Southampton fans rejoiced as Nathan Redmond was handed a new four-year contract in the summer.
Mild concerns had grown regarding the player’s situation at St Mary’s; with just two seasons remaining on his deal, and on the back of an excellent campaign, securing his future was a necessity.
Pierre-Emile Hojbjerg’s contractual situation is similar. Southampton fans regard him as a much-loved figure, and he has not yet penned a new contract at the club despite his deal expiring in the summer of 2021.
Plenty of the Saints faithful will be keen to see the Dane commit his future to Ralph Hasenhuttl’s side, but ahead of next year, there are three players whose deals come to an end, meaning that Southampton could lose them on free transfers.
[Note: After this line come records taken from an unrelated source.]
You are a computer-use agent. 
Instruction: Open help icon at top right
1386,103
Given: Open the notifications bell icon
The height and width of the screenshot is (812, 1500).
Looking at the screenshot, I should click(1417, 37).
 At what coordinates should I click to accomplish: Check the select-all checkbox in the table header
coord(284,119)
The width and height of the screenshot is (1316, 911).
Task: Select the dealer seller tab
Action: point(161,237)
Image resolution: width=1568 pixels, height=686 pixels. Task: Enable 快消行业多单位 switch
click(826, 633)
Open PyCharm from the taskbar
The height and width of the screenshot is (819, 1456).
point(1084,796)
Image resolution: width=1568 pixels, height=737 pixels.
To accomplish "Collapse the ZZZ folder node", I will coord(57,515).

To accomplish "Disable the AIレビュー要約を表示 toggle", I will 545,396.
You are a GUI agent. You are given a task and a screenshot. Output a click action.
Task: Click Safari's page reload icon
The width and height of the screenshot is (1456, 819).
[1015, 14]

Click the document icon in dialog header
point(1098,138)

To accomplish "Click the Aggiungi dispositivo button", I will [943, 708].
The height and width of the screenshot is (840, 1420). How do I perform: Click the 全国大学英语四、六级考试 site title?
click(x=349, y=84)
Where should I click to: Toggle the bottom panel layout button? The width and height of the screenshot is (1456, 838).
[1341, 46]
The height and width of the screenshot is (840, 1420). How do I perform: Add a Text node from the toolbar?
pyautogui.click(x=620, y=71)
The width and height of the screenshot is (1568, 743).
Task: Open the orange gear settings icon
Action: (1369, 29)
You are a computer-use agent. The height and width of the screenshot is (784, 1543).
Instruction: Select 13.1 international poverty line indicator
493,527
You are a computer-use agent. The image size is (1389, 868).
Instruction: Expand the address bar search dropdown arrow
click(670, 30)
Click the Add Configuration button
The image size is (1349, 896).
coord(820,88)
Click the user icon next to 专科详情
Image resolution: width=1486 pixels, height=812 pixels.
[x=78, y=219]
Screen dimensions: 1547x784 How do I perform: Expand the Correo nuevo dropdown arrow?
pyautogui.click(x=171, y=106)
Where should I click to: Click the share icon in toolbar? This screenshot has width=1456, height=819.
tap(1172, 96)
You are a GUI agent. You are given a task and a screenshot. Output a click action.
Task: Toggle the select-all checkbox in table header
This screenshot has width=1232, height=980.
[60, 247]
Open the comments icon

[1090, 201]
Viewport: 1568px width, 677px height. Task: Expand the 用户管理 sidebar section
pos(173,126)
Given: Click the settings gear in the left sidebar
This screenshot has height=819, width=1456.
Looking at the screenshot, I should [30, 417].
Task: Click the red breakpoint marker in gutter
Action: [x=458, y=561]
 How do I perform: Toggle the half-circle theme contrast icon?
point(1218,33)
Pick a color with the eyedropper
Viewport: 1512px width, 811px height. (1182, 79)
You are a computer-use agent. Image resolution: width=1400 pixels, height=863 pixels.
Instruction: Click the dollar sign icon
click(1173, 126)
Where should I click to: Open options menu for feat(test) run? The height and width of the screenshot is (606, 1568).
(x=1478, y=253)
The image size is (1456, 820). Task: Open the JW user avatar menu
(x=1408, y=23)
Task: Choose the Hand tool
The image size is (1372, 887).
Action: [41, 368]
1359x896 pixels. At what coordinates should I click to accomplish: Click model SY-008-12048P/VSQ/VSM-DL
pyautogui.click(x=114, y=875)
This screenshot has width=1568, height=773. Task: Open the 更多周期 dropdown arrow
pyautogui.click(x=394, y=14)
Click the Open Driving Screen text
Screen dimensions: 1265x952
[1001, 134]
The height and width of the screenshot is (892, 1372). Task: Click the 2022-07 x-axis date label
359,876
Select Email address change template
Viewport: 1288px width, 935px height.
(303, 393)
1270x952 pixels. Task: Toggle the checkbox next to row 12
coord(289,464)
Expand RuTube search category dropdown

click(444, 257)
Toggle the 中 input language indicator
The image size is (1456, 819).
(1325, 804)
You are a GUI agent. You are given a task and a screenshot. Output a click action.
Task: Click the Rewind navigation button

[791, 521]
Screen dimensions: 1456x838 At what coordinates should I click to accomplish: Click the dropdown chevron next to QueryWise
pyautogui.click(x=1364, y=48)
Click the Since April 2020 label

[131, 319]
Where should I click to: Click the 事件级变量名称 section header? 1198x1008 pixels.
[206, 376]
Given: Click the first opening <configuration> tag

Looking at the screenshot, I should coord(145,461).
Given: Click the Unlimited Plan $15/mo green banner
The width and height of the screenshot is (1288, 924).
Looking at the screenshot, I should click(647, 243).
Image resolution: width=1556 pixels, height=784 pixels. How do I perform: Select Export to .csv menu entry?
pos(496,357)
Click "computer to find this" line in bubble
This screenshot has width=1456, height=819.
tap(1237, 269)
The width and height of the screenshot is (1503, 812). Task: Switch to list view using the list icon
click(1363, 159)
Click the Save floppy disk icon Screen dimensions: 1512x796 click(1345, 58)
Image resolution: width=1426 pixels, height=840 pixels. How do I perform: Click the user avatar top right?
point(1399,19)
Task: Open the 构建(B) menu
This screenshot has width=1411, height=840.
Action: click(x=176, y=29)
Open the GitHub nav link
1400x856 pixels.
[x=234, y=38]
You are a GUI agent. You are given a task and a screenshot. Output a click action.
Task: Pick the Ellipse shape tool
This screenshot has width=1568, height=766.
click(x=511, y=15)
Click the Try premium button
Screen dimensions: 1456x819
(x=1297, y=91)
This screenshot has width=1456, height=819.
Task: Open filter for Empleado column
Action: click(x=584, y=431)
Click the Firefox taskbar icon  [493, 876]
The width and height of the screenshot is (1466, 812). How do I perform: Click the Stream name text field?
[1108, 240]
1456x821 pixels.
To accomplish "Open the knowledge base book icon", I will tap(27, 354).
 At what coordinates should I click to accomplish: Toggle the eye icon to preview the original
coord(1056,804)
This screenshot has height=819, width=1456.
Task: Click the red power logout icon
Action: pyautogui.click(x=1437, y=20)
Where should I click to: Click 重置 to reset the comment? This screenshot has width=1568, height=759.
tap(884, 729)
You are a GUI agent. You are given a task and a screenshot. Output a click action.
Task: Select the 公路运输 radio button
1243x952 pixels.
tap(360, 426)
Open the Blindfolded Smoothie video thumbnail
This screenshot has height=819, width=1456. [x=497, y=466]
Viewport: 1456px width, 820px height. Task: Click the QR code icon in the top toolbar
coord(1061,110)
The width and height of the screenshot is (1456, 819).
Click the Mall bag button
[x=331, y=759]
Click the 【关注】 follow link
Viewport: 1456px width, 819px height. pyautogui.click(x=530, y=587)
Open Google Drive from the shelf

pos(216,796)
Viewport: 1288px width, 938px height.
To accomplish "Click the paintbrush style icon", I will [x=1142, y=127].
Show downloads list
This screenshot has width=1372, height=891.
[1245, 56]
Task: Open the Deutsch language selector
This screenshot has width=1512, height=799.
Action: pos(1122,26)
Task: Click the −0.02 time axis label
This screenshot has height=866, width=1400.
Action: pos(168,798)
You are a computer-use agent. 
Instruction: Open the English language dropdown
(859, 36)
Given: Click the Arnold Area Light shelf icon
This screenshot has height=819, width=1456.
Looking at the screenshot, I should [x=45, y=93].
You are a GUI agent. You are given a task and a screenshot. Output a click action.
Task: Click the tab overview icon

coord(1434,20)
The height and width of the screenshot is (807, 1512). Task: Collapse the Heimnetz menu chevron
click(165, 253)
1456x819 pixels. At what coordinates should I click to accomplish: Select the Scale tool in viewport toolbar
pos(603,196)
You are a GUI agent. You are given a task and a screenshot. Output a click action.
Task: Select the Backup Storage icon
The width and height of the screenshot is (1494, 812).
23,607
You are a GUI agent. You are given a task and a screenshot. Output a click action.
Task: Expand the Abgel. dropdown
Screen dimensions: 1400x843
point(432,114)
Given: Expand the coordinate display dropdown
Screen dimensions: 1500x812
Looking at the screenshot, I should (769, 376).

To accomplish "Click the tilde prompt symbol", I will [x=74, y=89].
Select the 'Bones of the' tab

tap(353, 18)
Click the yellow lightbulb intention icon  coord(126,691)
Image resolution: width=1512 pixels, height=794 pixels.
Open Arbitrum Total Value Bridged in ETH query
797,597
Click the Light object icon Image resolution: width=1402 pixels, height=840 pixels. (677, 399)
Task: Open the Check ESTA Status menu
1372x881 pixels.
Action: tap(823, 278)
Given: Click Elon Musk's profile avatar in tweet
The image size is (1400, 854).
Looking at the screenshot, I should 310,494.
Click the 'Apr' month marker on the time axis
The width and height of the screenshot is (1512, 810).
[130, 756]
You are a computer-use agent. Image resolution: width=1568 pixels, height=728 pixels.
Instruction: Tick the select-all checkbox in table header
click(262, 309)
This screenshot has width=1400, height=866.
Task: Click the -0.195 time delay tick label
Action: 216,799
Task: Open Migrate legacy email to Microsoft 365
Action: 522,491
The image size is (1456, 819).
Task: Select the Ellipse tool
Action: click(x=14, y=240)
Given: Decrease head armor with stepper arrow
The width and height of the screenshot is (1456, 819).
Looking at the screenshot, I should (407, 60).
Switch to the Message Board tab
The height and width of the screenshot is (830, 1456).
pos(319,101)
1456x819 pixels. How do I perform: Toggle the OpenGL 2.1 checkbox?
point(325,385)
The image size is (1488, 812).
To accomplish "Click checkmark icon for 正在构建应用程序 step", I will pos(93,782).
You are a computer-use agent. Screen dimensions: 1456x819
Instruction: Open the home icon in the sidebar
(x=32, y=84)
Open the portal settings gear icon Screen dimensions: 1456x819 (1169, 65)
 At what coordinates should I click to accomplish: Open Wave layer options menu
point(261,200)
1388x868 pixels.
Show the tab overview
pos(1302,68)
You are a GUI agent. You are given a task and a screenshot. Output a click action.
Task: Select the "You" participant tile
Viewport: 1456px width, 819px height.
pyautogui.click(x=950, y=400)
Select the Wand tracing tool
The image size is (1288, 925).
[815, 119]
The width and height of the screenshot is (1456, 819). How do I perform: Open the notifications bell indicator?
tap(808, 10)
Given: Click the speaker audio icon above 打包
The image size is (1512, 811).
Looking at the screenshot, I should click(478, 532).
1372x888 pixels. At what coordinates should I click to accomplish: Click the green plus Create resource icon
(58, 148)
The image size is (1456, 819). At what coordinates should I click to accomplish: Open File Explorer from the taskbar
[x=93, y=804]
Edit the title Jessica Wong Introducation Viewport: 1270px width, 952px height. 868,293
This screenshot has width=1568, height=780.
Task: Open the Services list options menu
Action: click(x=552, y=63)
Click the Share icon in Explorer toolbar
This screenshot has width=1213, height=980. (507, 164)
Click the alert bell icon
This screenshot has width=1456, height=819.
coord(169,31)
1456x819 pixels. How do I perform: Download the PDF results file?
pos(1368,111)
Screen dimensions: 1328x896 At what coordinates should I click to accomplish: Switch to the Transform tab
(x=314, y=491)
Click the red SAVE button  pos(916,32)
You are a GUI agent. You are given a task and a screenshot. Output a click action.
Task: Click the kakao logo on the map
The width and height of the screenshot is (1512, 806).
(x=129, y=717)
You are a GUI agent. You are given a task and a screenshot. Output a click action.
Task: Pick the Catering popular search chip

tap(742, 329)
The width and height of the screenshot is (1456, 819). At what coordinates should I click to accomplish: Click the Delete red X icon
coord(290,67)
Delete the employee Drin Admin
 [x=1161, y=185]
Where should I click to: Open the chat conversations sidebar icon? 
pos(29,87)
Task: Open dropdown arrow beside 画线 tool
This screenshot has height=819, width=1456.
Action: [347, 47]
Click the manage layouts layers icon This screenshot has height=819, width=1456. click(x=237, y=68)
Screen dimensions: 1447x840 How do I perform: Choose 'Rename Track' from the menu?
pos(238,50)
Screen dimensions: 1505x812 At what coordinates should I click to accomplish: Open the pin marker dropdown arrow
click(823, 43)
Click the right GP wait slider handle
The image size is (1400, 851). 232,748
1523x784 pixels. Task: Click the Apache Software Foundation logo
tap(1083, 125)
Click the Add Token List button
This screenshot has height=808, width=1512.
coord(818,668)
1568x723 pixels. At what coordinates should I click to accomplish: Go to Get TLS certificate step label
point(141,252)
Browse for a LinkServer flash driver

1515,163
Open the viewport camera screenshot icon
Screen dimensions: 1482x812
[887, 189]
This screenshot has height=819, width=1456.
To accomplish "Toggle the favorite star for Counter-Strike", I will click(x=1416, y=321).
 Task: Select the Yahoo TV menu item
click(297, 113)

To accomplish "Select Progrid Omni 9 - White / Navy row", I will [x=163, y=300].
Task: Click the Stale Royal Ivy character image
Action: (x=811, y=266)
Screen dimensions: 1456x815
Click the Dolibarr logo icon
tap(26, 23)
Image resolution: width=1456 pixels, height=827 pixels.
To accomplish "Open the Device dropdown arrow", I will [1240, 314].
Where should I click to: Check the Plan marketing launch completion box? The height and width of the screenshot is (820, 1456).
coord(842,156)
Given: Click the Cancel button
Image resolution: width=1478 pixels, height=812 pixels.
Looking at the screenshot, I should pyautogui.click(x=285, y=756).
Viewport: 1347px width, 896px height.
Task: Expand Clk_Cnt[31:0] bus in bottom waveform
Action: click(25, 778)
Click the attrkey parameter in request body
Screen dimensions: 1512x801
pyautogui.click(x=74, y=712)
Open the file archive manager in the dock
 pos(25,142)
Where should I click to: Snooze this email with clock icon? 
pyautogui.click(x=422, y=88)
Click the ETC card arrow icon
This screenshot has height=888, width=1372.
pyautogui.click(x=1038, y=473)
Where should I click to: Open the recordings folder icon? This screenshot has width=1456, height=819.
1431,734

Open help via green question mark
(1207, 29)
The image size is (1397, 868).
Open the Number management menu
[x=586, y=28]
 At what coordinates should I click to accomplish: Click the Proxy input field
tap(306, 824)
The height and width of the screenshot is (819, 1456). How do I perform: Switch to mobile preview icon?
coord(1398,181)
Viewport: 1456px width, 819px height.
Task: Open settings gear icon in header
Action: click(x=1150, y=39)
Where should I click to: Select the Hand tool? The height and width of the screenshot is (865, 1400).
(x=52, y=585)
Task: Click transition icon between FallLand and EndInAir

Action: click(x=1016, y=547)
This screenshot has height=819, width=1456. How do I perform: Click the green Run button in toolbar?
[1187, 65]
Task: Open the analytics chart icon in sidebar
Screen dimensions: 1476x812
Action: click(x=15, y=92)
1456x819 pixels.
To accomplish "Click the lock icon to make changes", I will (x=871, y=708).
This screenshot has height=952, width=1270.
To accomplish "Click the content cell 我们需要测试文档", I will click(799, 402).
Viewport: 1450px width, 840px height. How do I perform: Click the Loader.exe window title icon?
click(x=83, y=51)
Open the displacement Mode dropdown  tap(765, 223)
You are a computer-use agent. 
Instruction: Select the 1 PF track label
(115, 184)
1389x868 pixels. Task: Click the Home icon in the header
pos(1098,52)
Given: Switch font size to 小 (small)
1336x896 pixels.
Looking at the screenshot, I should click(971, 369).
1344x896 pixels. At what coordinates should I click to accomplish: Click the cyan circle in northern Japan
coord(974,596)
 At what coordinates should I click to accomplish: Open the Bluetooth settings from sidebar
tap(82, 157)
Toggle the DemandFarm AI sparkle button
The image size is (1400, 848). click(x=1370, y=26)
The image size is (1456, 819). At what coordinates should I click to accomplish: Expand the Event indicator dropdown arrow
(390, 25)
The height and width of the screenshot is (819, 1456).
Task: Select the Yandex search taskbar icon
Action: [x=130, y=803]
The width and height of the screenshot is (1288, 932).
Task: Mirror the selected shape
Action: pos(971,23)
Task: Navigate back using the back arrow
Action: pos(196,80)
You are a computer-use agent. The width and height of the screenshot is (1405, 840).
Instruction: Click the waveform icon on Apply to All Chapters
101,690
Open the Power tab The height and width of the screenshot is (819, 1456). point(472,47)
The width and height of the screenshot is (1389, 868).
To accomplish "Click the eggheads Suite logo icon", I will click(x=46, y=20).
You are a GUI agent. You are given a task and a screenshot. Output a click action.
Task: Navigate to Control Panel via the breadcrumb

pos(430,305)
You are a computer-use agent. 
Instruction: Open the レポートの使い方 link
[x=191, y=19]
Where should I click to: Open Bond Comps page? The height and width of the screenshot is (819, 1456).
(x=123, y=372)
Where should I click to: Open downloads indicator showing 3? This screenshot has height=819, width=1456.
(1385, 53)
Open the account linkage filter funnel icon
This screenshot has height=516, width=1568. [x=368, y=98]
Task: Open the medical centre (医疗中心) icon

So, just who makes up the trio of stars who could depart if contracts aren’t signed, and do they deserve new deals? Let’s take a look.
Cedric was hardly expected to stay at Southampton last summer. After Hasenhuttl sent him to Inter on loan for the second half of the 2018/19 campaign, an exit appeared likely.
However, the Portugal international has been reintegrated into the club’s first-team squad and has started the past two matches against Fulham in the Carabao Cup and Manchester United in the Premier League.
Cedric has been battling Yan Valery for the right-back position, and just who Hasenhuttl prefers is currently unclear.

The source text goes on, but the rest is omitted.